**DOCUMENT EXCERPT**
------------------------------------------------
New to turkeys

allergymama

Songster
6 Years
Apr 26, 2014
279
42
141
Michigan
I've read Storey and a LOT of the threads here, but I still have a few questions that I hope you might be able to help with. We are getting 8 Narragansett eggs in a week. They will go into the incubator and then brooded in the basement. (We have been raising ducks and geese for about 6 years. We have them in a 1 acre-ish fenced area with a "hoop house" type night coop made from arched cattle panels covered with 1/2" hardware cloth with an attached shed that is only used at night.) My questions:
1. Do I or should I have the turkeys in a separate fenced area? We have 10 acres, so space is not an issue, more of a can they get along and should they get along? I could put them in the fenced "orchard" (no trees because the deer ate them all 3 years ago and we haven't replaced yet. LOL It is 100'x100' roughly. 5' fence, but will keep their flight feathers clipped regardless because the nearby road has crazy people on it.)
2. We plan on keeping a breeding set out of this if we can. Do we need to keep more than one hen with the single tom over the winter?
------------------------------------------------
**DATA EXCERPTS**
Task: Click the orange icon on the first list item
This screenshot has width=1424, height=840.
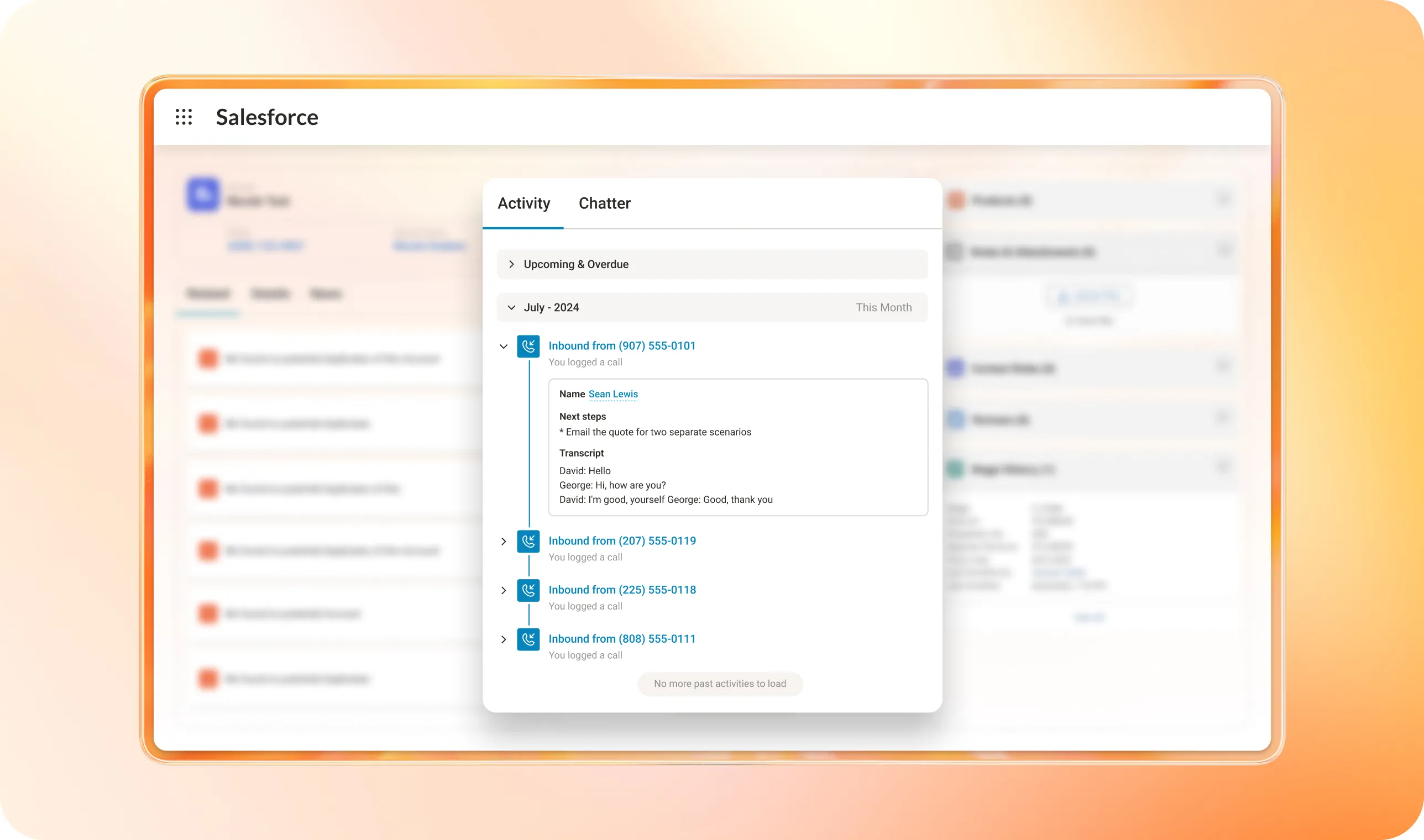Action: click(x=207, y=358)
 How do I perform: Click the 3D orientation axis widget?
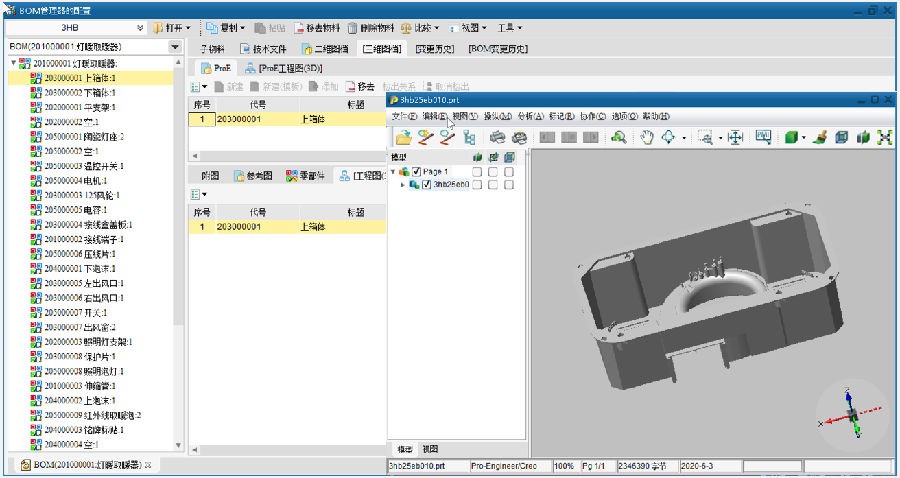point(850,415)
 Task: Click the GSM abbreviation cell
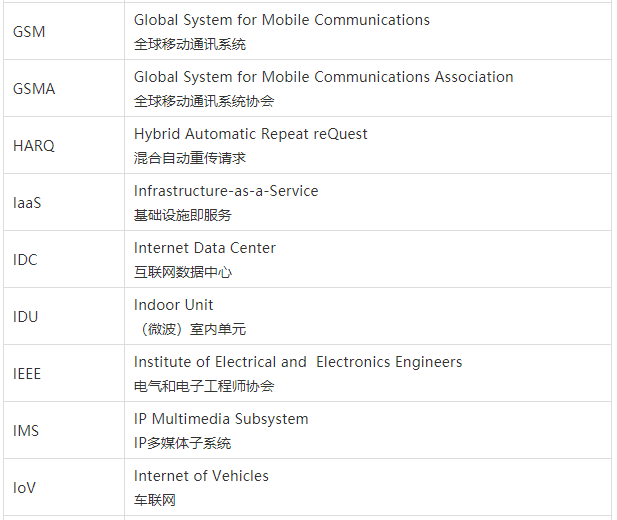click(29, 32)
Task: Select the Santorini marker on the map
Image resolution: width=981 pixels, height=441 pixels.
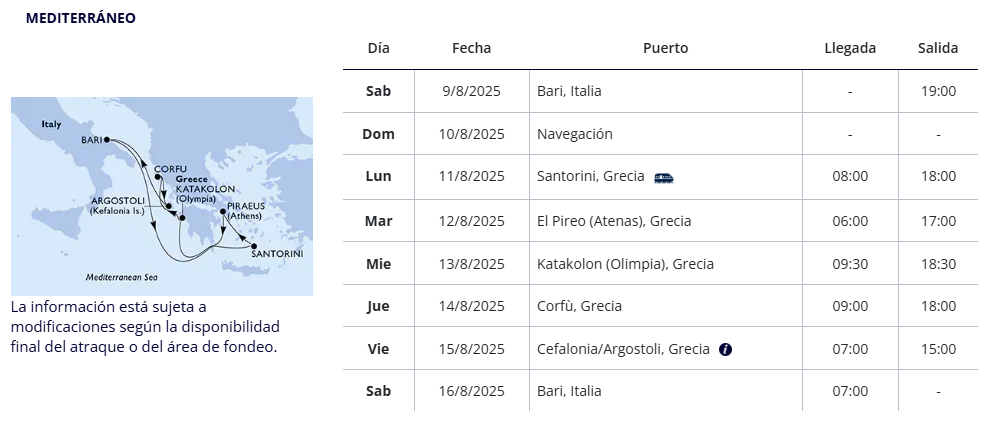Action: (254, 246)
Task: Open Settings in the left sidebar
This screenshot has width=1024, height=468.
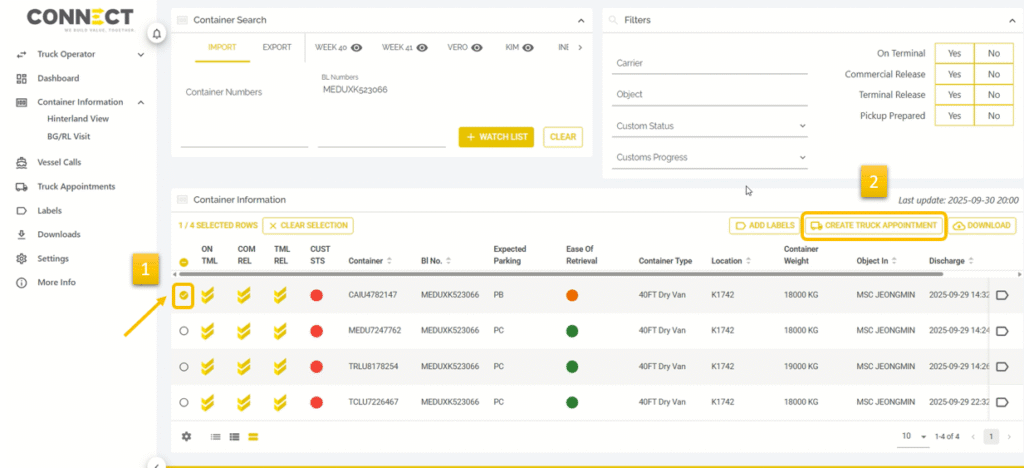Action: point(52,258)
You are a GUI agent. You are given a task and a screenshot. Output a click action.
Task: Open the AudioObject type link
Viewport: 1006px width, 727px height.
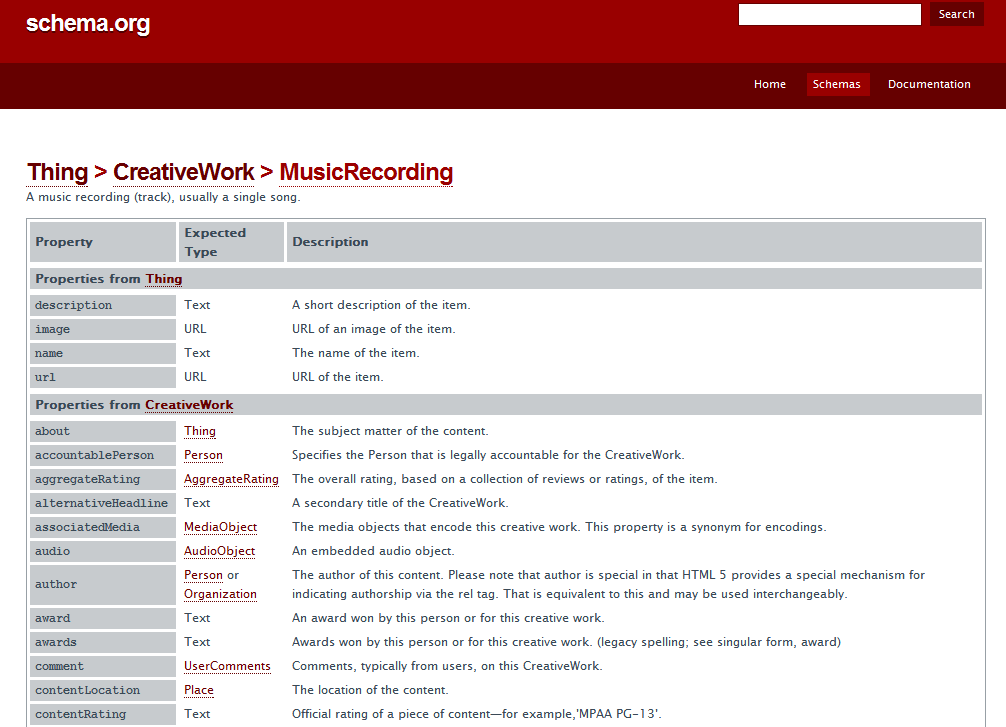pos(219,551)
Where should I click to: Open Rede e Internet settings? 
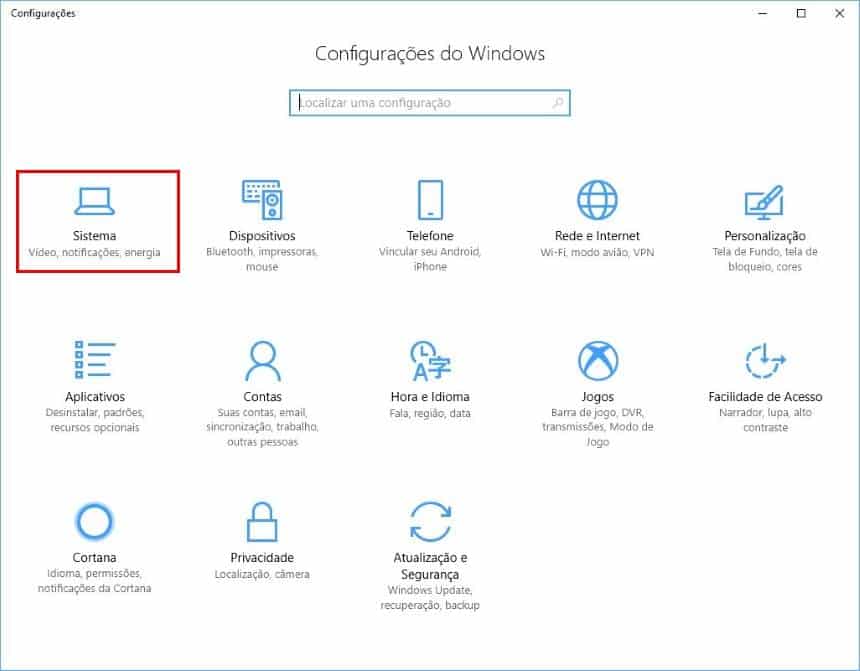pos(597,200)
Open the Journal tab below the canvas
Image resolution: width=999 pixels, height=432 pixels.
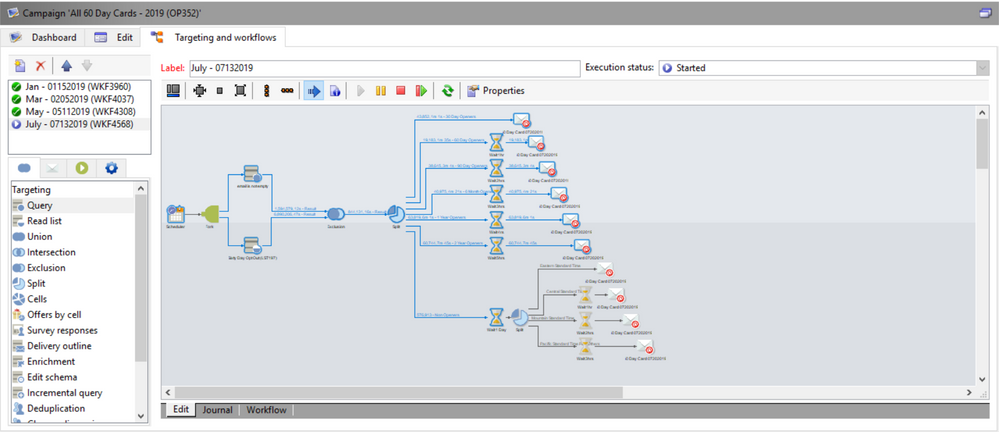click(x=217, y=410)
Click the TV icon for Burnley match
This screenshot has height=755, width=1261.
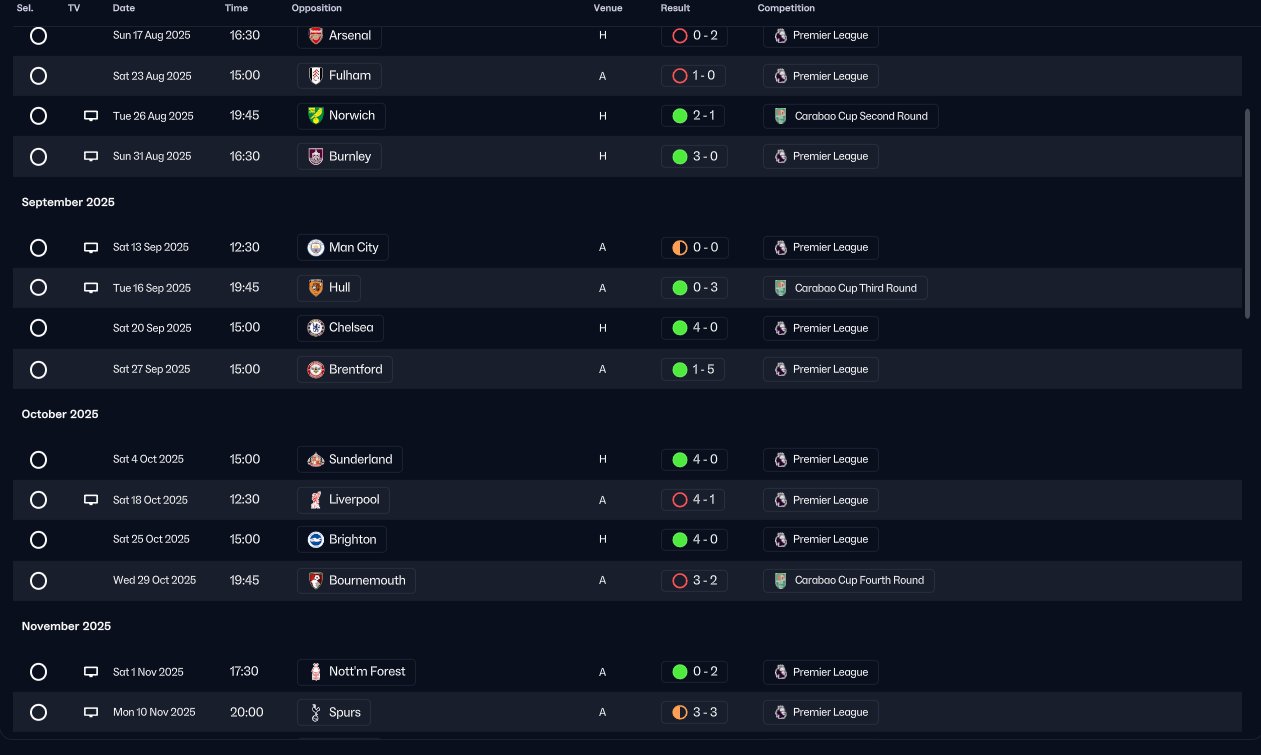coord(91,156)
------------------------------------------------
**WHAT YOU WILL DO**
1. In the forum post about turkeys, how many Narragansett eggs is the writer getting?
2. Turn the records, from their first line through the line with "Action: point(52,258)", into a Markdown table with the columns n and Line. Number each row, skip blank lines, and leave the pictures out.

**ANSWERS IN ORDER**
1. 8 Narragansett eggs

2.
| n | Line |
|---|---|
| 1 | Task: Click the orange icon on the first list item |
| 2 | This screenshot has width=1424, height=840. |
| 3 | Action: click(x=207, y=358) |
| 4 |  How do I perform: Click the 3D orientation axis widget? |
| 5 | point(850,415) |
| 6 |  Task: Click the GSM abbreviation cell |
| 7 | click(29, 32) |
| 8 | Task: Select the Santorini marker on the map |
| 9 | Image resolution: width=981 pixels, height=441 pixels. |
| 10 | Action: (254, 246) |
| 11 | Task: Open Settings in the left sidebar |
| 12 | This screenshot has width=1024, height=468. |
| 13 | Action: point(52,258) |